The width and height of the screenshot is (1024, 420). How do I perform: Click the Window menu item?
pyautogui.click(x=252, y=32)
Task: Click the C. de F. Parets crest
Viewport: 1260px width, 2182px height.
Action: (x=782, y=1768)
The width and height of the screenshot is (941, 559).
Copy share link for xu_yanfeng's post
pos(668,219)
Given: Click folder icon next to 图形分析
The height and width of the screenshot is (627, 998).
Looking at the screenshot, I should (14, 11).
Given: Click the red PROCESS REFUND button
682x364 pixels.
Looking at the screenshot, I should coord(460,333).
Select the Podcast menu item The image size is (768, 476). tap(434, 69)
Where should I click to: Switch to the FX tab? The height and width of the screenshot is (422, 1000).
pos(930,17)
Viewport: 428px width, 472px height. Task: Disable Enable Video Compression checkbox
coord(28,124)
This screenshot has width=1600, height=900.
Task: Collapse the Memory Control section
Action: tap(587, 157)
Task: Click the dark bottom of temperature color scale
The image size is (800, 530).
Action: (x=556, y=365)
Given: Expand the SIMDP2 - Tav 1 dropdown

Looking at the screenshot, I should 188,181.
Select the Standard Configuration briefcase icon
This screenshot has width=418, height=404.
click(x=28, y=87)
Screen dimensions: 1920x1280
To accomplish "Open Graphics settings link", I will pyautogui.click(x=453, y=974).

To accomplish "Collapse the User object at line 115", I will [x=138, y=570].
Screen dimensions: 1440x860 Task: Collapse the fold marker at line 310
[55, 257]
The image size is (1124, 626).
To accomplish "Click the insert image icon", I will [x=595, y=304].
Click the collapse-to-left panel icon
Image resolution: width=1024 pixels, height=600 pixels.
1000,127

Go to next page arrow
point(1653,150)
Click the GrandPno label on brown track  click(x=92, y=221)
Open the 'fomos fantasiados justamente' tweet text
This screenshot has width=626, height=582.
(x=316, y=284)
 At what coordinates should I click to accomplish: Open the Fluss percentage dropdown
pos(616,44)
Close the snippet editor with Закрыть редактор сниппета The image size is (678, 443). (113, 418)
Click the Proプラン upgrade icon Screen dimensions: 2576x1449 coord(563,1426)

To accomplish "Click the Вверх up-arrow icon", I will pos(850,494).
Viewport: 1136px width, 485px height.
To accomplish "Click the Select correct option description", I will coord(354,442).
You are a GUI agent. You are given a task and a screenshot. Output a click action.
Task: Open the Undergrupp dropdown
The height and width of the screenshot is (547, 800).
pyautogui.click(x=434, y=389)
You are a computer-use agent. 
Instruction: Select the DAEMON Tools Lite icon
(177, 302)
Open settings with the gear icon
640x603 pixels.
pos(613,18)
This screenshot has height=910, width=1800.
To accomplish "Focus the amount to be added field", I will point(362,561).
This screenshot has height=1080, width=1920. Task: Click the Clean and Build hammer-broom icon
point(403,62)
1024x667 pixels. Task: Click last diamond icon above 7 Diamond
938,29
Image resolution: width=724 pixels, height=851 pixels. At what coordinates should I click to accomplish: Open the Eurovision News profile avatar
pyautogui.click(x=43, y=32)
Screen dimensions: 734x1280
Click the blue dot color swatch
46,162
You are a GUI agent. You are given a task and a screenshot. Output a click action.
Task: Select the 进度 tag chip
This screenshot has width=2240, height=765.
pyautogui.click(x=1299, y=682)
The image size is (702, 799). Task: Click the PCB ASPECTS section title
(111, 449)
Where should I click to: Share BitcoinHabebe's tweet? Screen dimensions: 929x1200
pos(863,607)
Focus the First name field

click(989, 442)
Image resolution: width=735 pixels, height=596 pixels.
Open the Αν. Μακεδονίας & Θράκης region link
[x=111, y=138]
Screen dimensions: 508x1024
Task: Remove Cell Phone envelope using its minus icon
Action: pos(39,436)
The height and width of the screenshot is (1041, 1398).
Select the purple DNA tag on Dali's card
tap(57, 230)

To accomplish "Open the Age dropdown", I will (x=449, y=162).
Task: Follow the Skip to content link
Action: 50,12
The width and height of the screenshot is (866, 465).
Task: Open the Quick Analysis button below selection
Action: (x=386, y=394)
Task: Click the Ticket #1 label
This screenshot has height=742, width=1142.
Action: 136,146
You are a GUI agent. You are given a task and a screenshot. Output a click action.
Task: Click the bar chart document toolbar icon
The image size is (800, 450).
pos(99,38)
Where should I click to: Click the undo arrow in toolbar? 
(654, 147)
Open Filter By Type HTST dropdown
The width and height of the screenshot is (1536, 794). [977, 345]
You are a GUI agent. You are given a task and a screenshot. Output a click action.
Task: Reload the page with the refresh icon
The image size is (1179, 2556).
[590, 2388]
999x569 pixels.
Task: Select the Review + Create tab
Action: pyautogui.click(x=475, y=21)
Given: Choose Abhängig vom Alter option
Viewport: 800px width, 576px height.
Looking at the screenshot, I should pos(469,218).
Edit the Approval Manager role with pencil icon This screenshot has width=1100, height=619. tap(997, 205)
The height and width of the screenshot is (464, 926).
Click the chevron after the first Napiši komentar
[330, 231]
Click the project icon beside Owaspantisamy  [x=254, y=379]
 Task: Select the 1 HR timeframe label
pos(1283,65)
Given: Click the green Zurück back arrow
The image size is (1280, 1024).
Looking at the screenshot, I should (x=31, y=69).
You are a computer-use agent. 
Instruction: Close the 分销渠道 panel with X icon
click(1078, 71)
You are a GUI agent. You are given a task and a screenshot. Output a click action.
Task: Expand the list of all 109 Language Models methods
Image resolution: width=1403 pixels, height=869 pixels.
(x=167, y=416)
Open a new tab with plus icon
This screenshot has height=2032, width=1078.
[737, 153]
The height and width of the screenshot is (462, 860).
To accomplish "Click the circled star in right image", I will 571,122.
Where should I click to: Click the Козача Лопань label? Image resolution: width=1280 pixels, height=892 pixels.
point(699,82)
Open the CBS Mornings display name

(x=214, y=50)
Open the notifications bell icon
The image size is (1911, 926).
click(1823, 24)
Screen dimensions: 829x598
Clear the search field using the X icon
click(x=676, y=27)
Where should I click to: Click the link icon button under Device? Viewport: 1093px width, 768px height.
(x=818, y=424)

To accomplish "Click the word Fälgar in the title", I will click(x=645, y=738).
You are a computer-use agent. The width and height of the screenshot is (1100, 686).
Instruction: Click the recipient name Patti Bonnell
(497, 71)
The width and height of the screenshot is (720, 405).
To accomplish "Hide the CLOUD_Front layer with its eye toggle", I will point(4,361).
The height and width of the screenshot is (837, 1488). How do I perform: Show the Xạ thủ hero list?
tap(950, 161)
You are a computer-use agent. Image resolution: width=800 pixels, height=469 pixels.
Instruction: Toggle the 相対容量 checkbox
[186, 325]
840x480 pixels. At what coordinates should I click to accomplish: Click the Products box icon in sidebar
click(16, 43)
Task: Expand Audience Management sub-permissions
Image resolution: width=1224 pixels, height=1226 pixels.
+===+
From the records above, transcribe exactly the run of lines that opens with the line holding "Go to next page arrow" and closes with the line holding "Viewport: 1136px width, 485px height.", both included.

### Exercise result:
Go to next page arrow
point(1653,150)
Click the GrandPno label on brown track  click(x=92, y=221)
Open the 'fomos fantasiados justamente' tweet text
This screenshot has width=626, height=582.
(x=316, y=284)
 At what coordinates should I click to accomplish: Open the Fluss percentage dropdown
pos(616,44)
Close the snippet editor with Закрыть редактор сниппета The image size is (678, 443). (113, 418)
Click the Proプラン upgrade icon Screen dimensions: 2576x1449 coord(563,1426)

To accomplish "Click the Вверх up-arrow icon", I will pos(850,494).
Viewport: 1136px width, 485px height.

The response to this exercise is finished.